I really, really don't want to reintroduce UDP. The problem is thus: Certain events, such as player flipping and savestate loading, cause synchronization points, and those synchronization points absolutely must be received in order.

Now, that doesn't make UDP impossible. One could send synchronization events over TCP and input events over UDP. However, that adds a complication:

Right now, Netplay is basically implemented as a ring buffer of frame states. That ring buffer has one read head, one write head and one read/write head: Other, read and self, respectively. 'Read' points to the next frame into which data will be read from the remote peer. Right now, since that data is always in order, we can know with certainty that all synchronization events before 'read' have been actioned, and so it's safe to overwrite 'read' in the ring buffer.
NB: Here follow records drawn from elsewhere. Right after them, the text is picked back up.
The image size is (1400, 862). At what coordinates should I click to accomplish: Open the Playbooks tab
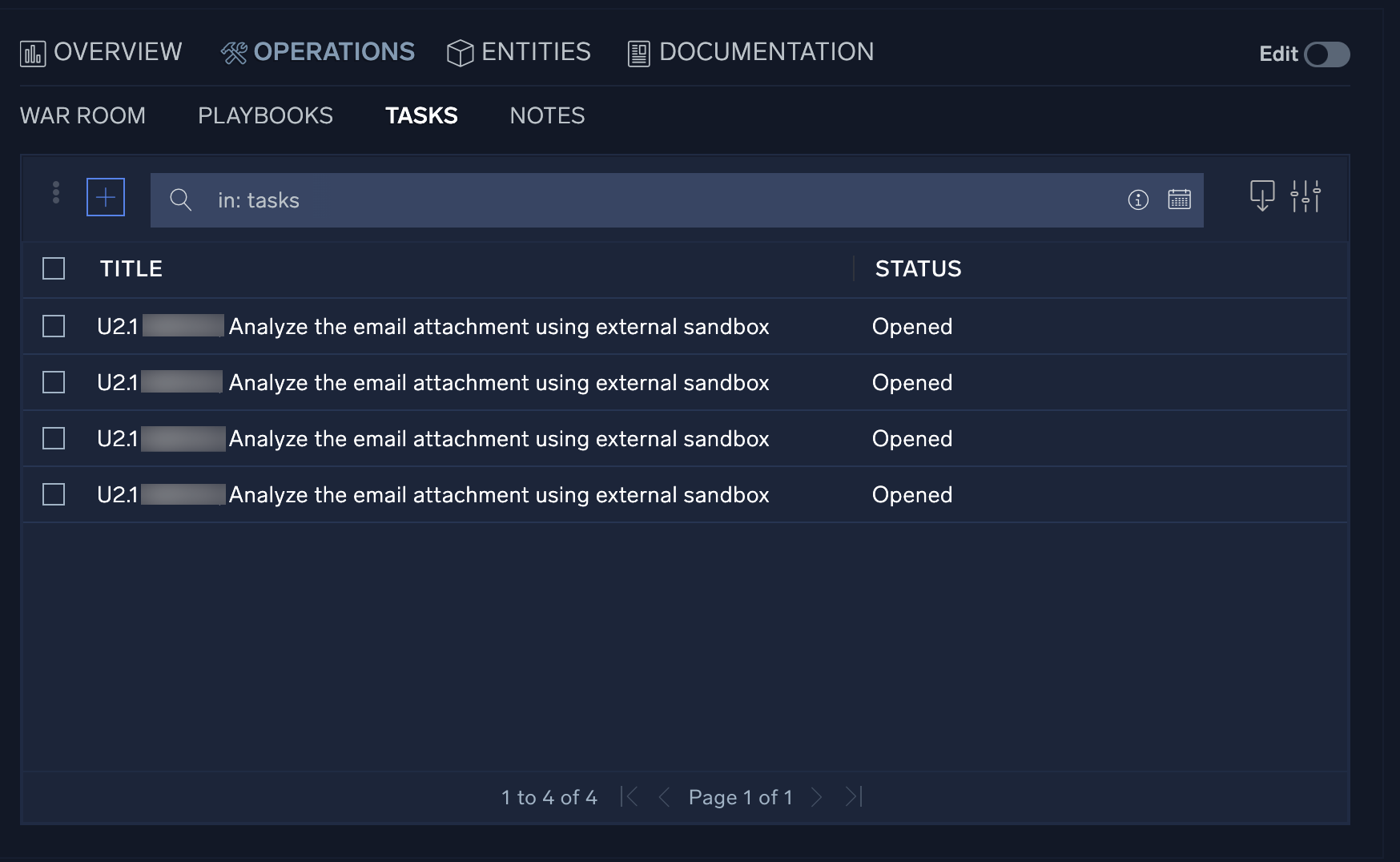coord(265,115)
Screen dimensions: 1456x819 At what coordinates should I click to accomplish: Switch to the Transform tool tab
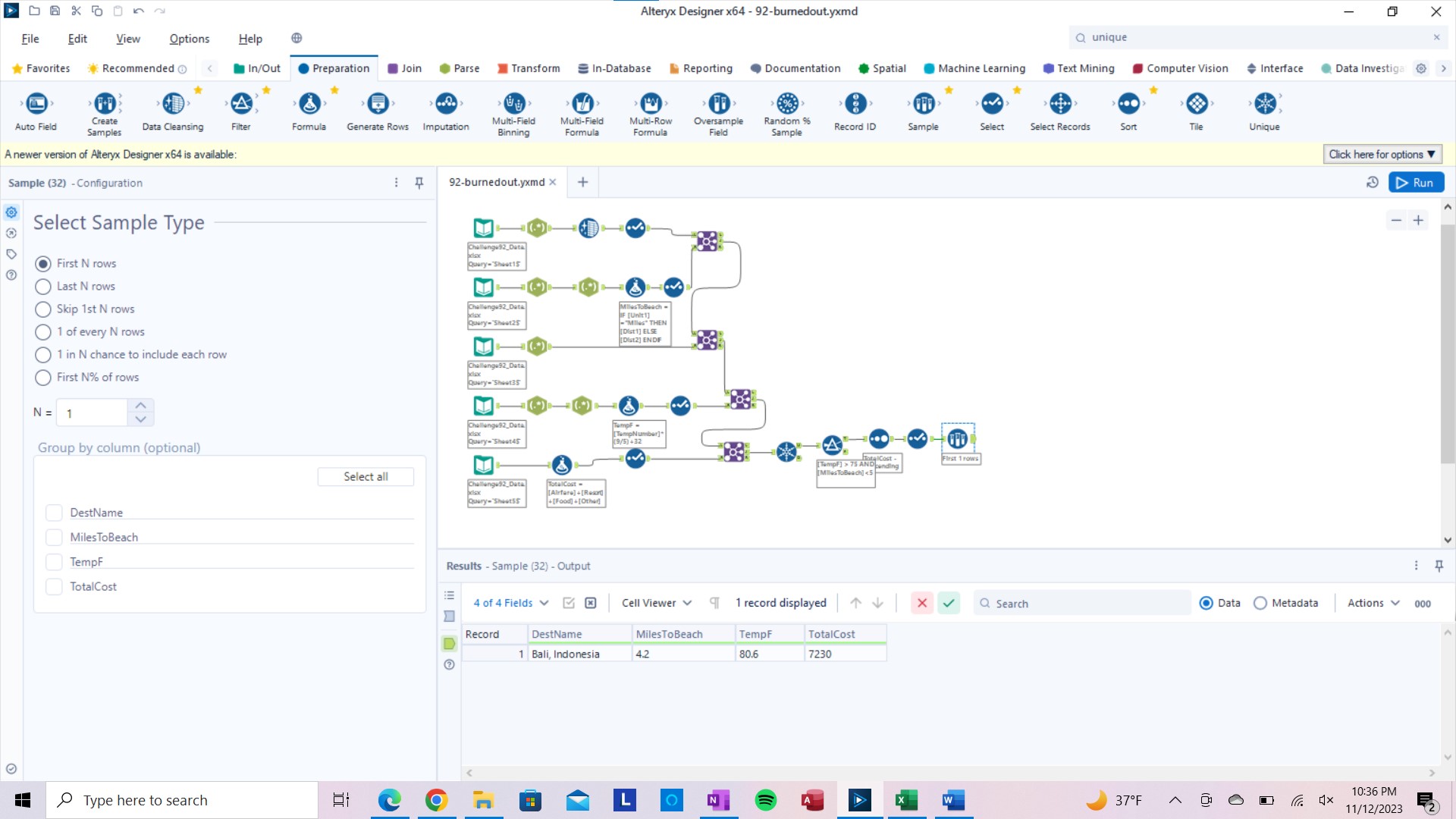pyautogui.click(x=529, y=68)
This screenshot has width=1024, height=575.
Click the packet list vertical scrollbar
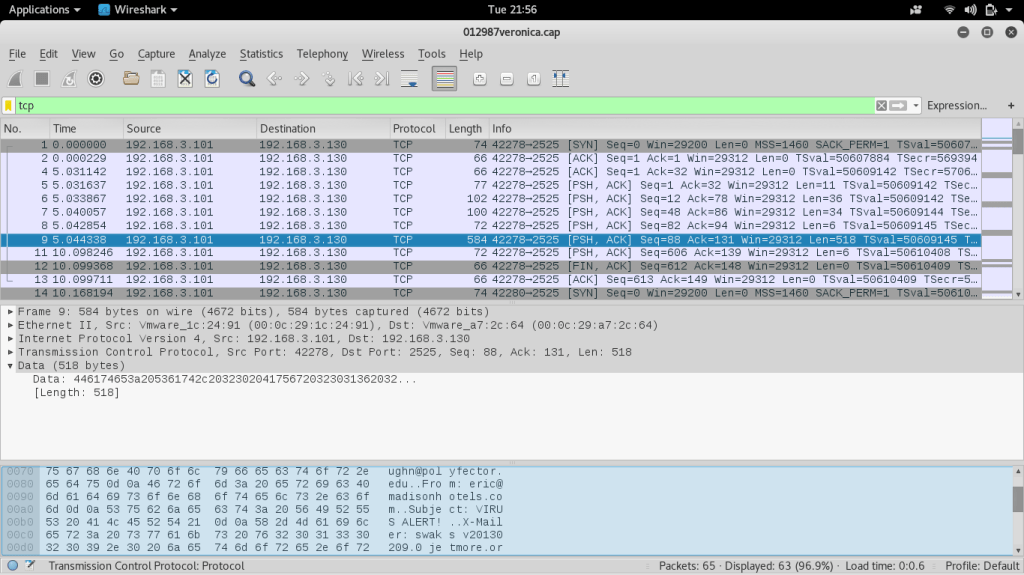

If synchronization events were not in order with respect to input events, this would need to change, and a fourth head, 'readahead', would need to be added. 'Read' would now be "read and no synchronization events may arrive for this point", while 'readahead' is allowed to, well, read ahead.

The relationship between other, self and read in the current implementation must be carefully maintained: Other ≤ self, other ≤ read, and both read and self may block if they would otherwise be required to overwrite 'other' due to the circular nature of the ring buffer.

The relationship becomes remarkably more complicated with four heads. Other ≤ self, other ≤ readahead, read ≤ readahead, and self, read and readahead must all make sure neither to overstep other nor to oversteap read, since read may now lag behind other.

That's all doable. There's nothing preventing it from being done. However, a big problem with the maintenance of the Netplay code up until this point is that nobody understood how it worked. I've simplified and documented the assumptions, but it's still nontrivial. Making it even more complicated is not worth the disputable performance benefit of UDP.